What Age Should You Start Giving Pocket Money

Whether or not to give your children pocket money and if so when to start is one of many parenting questions that has no definitive answer. Starting young means little ones can save up for pocket money toys or buy gifts for loved ones, whereas older children may need money for all sorts of things and could even be expected to earn it.

We take a look how pocket money can be beneficial at different ages as well as possible negative impacts to help you decide when you should start to give pocket money to your children as well as the ways you can give it and the support children may need at different ages to help them learn to manage their money.

Starting Young

Many parents start giving their children pocket money around the age of 5 while others wait until they are older perhaps starting when they reach the big 10 or even when they start secondary school.

If you like the idea of starting young it is important to make sure your little one is able to understand the basics. They need to understand that you need money to buy things. They need to get that saving money will allow them to buy more expensive things. And they need to be able to understand that once they’ve spent it it’s gone. So if you spend it all at once there won't be anymore until next pocket money day.

A popular option with younger children is to have 3 jars or money boxes and to split their allowance into money to spend now, or whenever they fancy, money to save for something bigger, and money to share or donate.
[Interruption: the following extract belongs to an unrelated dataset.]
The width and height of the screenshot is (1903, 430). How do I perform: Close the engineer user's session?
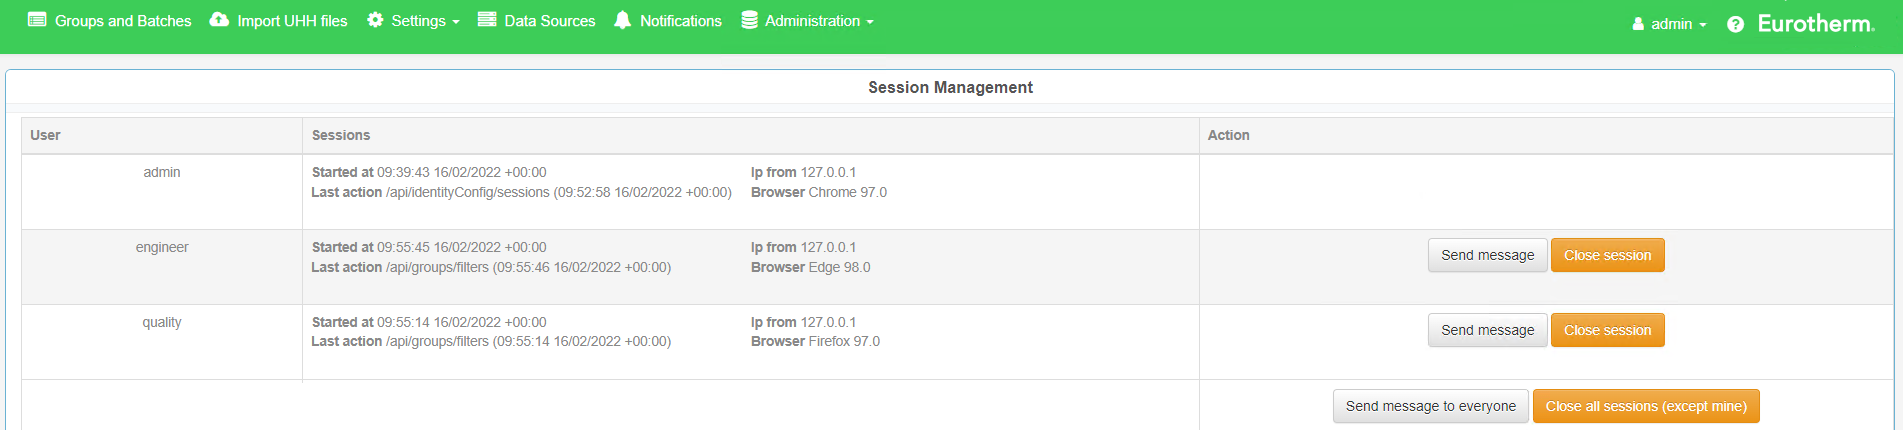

This way they learn the benefits of delayed gratification, they better understand the comparative value of things, and they learn the joy of giving.

These are also valuable money management tools that they will be able to build upon as they grow up. Studies have even shown that children who are taught how to manage their money at a young age are better able to manage it as adults and less likely to end up in debt.

Starting When Kids Are Older

As kids get older there are more and more things they want to spend money on and giving them an allowance can be a great way to reduce the number of requests for cash. They get a certain amount and they get to choose how they spend it.

With older children there is also the option to introduce the concept of earning money rather than just being given it. Although there is certainly the argument that children should not be paid to do their chores.

Once you have a teenager you might even change to a monthly allowance to help them learn about budgeting. Making sure for example that they have enough credit on their phone or enough money to get the bus at the end of the month. They are likely to make mistakes at first but far better they make them now than when they are out in the world on their own.